PROBLEM TO SOLVE:
As the answer, return precisely the lines from the one containing "Task: Open Appearance brush icon in sidebar" to the final line of the material below, inclusive, and omit every picture.

GIVEN RECORDS:
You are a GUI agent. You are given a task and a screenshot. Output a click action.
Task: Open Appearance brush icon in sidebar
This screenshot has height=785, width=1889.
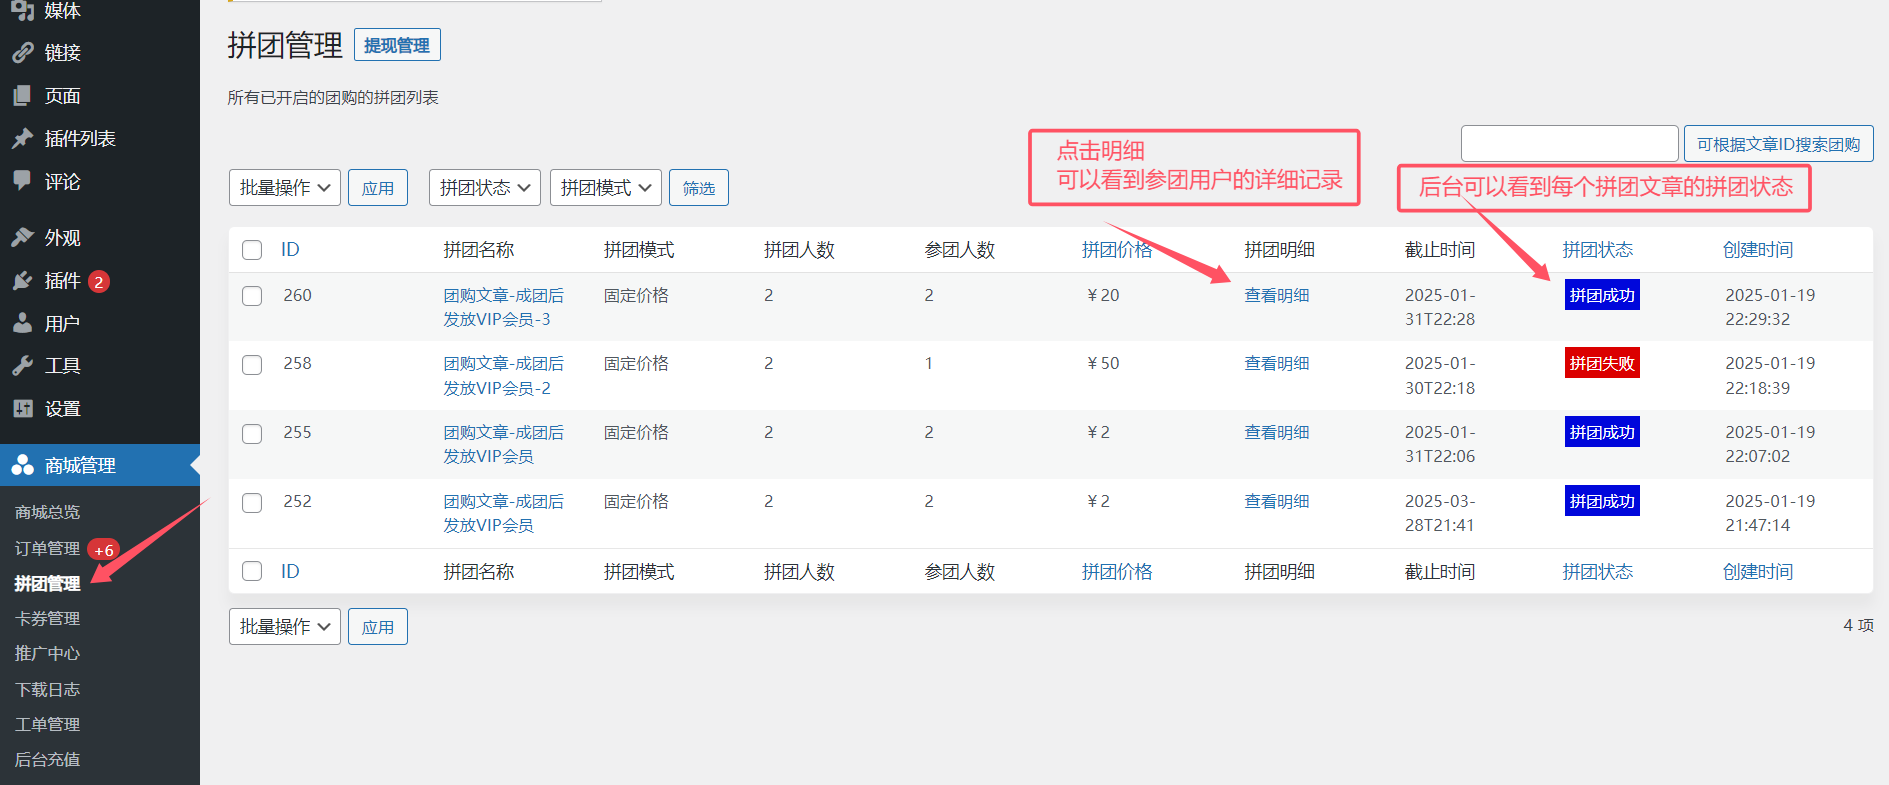coord(22,238)
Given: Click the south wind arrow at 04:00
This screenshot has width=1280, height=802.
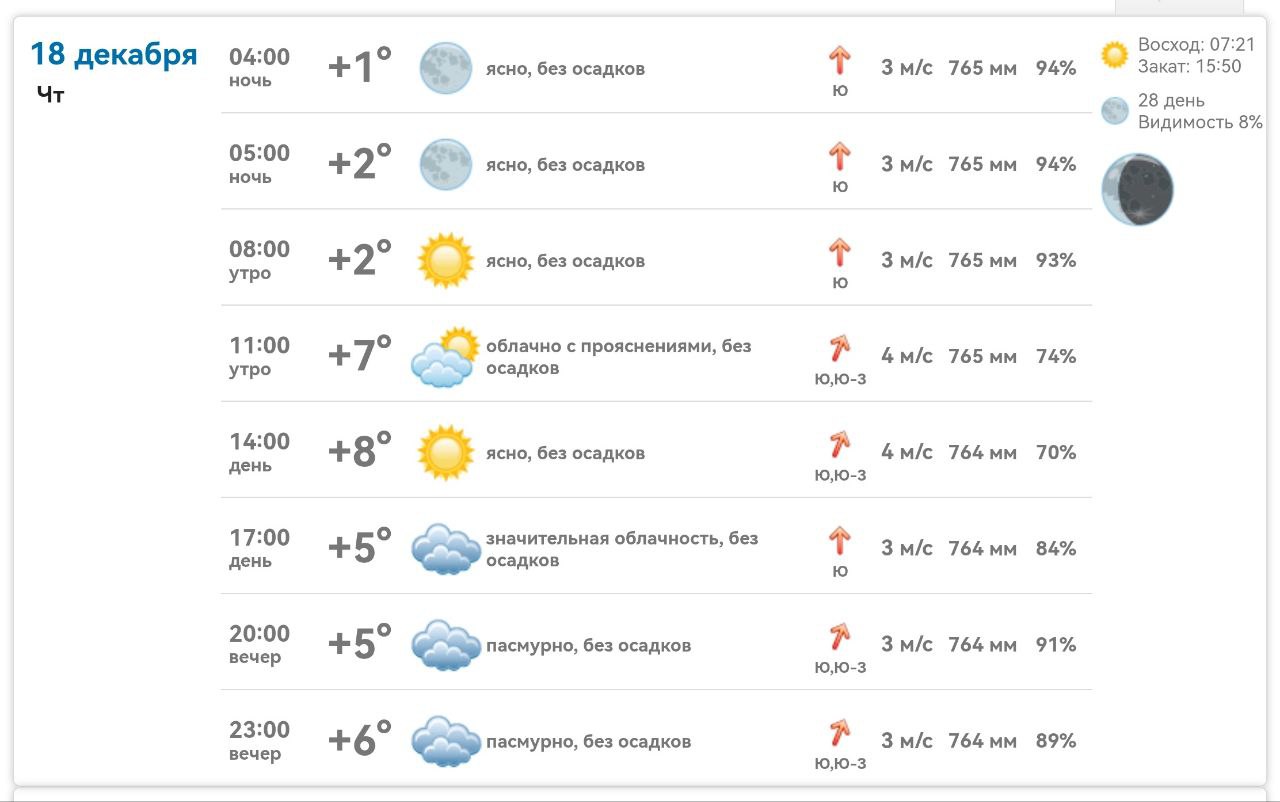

COMPLETED EXERCISE:
Task: Open Appearance brush icon in sidebar
This screenshot has height=785, width=1889.
coord(22,238)
Given: Click the south wind arrow at 04:00
This screenshot has width=1280, height=802.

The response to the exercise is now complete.